A copy of the letter to Amazon can be found HERE.

In their letter, the lawmakers ask Amazon to provide:

-- Results of any internal accuracy or bias assessments that Amazon has performed on Rekognition.

-- Detailed information on how Amazon tests for facial recognition accuracy, how often Amazon tests, and whether these results have been independently verified.

-- Detailed information on how Amazon tests for bias in its facial recognition results, especially racial bias. 

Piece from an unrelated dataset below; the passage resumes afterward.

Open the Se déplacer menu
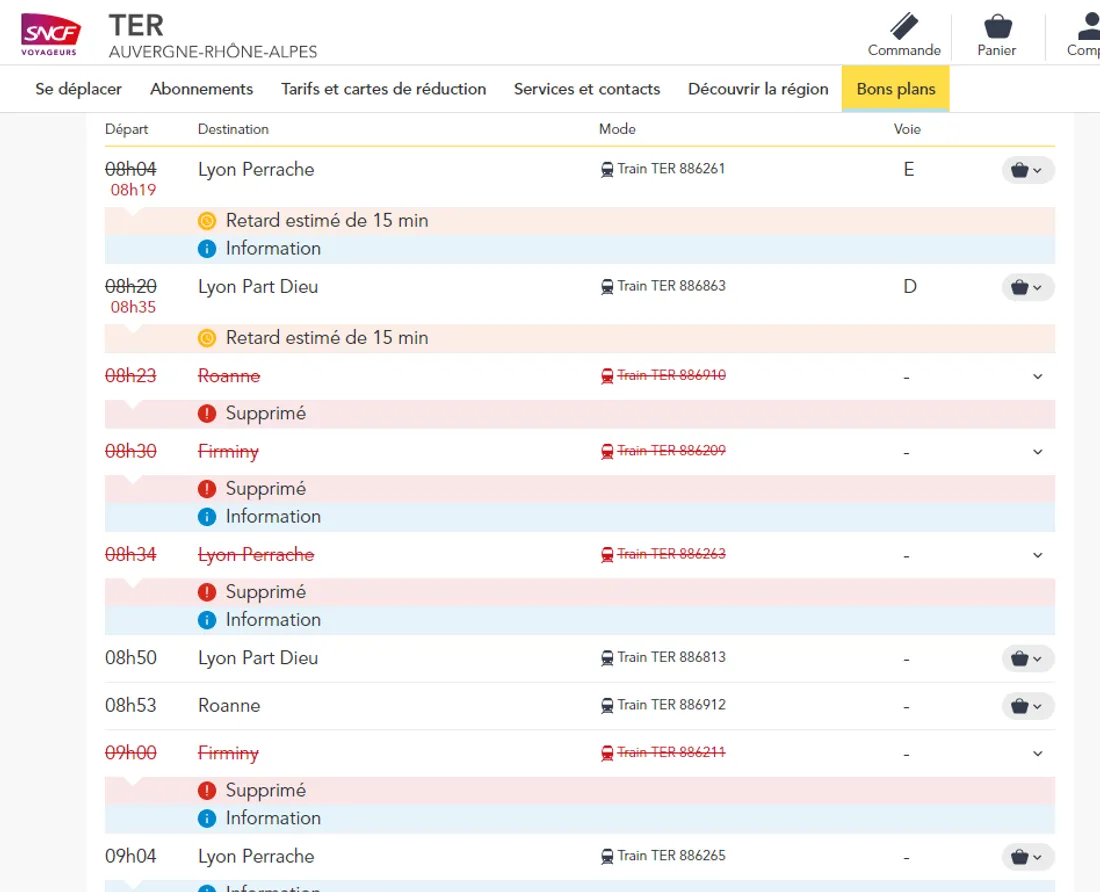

The lawmakers also asked Amazon to respond to questions that include:

-- Does Amazon build protections into the Rekognition system to protect the privacy rights of innocent Americans caught up in either the biometric databases used by law enforcement for comparisons, or in the data law enforcement uses to search those databases? 

-- Does Amazon Rekognition contain a mechanism for automatically deleting unused biometric data?

-- Does Amazon conduct audits of Rekognition use by law enforcement to ensure that (1) the software is not being abused for secretive government surveillance, (2) the software is not facilitating systems that disproportionately impact people based on protected characteristics in potential violation of federal civil rights laws, and (3) the software is not being used in violation of Amazon’s terms of use?

-- Is Amazon Rekognition currently integrated with any police body-camera technology or existing public-facing camera networks?